> **WHAT TO DO**
[a] Answer these questions from the passage on sick pay and Entrepreneurs' Relief changes, marking each answer (i), (ii), (iii) to match:
(i) Which businesses will have the cost of SSP for the first 14 days covered by the government?
(ii) From which day of sickness will SSP now commence?
(iii) To what amount is the Entrepreneurs' Relief lifetime limit reduced, and from what date does this take effect?
[b] Render this sentence from the passage on sick pay and Entrepreneurs' Relief changes in French: "The cost of SSP for the first 14 days will be covered by the government for businesses that employ fewer than 250 staff."
[c] Resume the passage on sick pay and Entrepreneurs' Relief changes, writing on from its final sentence.

> **PROVIDED PASSAGE**
☆ ☆ ☆

6. Statutory sick pay (SSP) changes due to Coronavirus
Small businesses will receive help to cope with the extra expense of coping with Coronavirus. The cost of SSP for the first 14 days will be covered by the government for businesses that employ fewer than 250 staff. Also, temporary “Coronavirus business interruption loans” of up to £1.2m will be provided by commercial banks, 80% guaranteed by the government.
Of note, SSP will now commence from the first day of sickness.
The personal tax changes impacting on individuals
7. Entrepreneurs' Relief
It's not the end of Entrepreneurs' relief (ER) as had been rumoured. Instead the tax break, which reduces Capital Gains Tax (CGT) from the higher rate of 20% to a flat rate of 10%, will see the lifetime limit reduced from £10m to £1m on qualifying capital gains. This change takes effect from 11 March 2020.
This is still significant as more gains made by individuals are now likely to be subject to the main capital gains tax rates. It will impact those individuals who have yet to claim ER but are planning to do so in the future, as well as potentially those who have already claimed ER on gains exceeding £1m and were looking to do so again.

☆ ☆ ☆

> **DATA LISTING**
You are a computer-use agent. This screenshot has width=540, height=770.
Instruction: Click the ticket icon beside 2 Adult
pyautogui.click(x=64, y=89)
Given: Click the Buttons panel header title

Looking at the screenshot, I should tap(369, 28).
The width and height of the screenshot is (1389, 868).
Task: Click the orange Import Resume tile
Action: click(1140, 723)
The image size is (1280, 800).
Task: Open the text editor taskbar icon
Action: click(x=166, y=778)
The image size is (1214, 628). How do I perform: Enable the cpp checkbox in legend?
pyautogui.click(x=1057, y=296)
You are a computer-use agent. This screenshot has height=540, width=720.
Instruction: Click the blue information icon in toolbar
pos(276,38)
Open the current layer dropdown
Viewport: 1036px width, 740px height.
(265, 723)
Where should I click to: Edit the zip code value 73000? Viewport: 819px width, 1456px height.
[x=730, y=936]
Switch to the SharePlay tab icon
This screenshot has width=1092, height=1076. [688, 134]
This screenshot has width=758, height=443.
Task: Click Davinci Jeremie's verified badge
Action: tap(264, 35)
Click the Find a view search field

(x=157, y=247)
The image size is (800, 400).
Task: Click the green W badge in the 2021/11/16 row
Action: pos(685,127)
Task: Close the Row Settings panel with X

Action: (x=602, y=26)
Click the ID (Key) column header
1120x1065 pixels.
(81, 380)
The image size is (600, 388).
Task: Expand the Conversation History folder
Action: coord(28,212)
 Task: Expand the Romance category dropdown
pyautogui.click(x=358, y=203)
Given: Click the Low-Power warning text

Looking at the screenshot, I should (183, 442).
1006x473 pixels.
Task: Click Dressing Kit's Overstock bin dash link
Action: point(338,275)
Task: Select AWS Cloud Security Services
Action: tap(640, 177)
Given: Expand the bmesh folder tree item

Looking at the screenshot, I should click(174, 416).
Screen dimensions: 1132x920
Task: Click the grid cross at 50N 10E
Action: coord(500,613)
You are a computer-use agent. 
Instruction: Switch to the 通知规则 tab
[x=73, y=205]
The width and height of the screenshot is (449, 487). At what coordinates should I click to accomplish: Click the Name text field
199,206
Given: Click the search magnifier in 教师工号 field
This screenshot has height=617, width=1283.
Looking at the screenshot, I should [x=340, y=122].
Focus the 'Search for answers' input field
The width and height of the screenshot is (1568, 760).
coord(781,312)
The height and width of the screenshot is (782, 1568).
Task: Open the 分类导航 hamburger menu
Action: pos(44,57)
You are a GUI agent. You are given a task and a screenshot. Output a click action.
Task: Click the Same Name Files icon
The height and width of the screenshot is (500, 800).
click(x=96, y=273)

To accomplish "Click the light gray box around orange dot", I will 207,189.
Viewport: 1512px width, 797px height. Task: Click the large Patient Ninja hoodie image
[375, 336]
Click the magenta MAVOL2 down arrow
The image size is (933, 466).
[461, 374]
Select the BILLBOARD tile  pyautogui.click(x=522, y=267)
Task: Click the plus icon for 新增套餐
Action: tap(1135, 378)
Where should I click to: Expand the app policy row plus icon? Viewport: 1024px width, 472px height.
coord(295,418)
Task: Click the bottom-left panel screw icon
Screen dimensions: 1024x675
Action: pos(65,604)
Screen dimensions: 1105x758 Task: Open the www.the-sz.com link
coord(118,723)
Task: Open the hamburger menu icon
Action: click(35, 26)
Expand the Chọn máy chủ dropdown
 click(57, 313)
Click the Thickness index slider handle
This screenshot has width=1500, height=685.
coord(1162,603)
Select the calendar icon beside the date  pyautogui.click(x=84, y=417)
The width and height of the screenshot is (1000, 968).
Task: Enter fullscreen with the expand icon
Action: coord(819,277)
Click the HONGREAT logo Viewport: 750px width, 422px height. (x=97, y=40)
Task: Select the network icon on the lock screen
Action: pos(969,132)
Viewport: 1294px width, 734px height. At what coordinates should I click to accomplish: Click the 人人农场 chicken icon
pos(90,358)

☆ ☆ ☆

> **SOLVED PROBLEMS**
[a]
(i) Businesses that employ fewer than 250 staff.
(ii) The first day of sickness.
(iii) It is reduced from £10m to £1m on qualifying capital gains, effective from 11 March 2020.

[b] Le coût de la SSP pour les 14 premiers jours sera pris en charge par le gouvernement pour les entreprises qui emploient moins de 250 salariés.

[c]
8. National Insurance (NI) thresholds
Low-paid workers will see the national living wage rise to an estimated £10.50 an hour by 2024.
The annual primary earnings threshold for class 1 primary national insurance contributions will increase to £9,500 for the 2020/21 tax year, thereby reducing the amount of NIC payable by employees.
The threshold for class 1 secondary NIC is unaffected however, meaning there will be different thresholds applicable to primary and secondary class 1 NIC as of 6 April 2020. The same threshold increase will also apply to the low profits limit for class 4 NIC purposes meaning self-employed businesses will also benefit.
Additionally, the annual upper earnings limit remains unchanged at £50,000 meaning that the earnings that are subject to the higher rates of class 1 primary and class 4 secondary is reduced. The Government estimates that this policy will take around 1.1 million people out of paying class 1 and class 4 NIC entirely.
9. Pension allowance changes
Effective from April 2020, both the threshold income and adjusted income limits will increase by £90,000. This will therefore mean fewer higher rate earners will be subject to the tapered pension annual allowance. It means people with threshold income of less than £200,000 will not be subject to the pension allowance tapering. The main objective of this is to support surgeons and consultants in the NHS by reducing the punitive pension charges associated with additional shift work.
Additionally, the minimum level to which the annual allowance can taper down to will reduce from £10,000 to £4,000. This will only impact those individual’s whose adjusted income is more than £300,000.
10. An expanding HMRC - a word of warning!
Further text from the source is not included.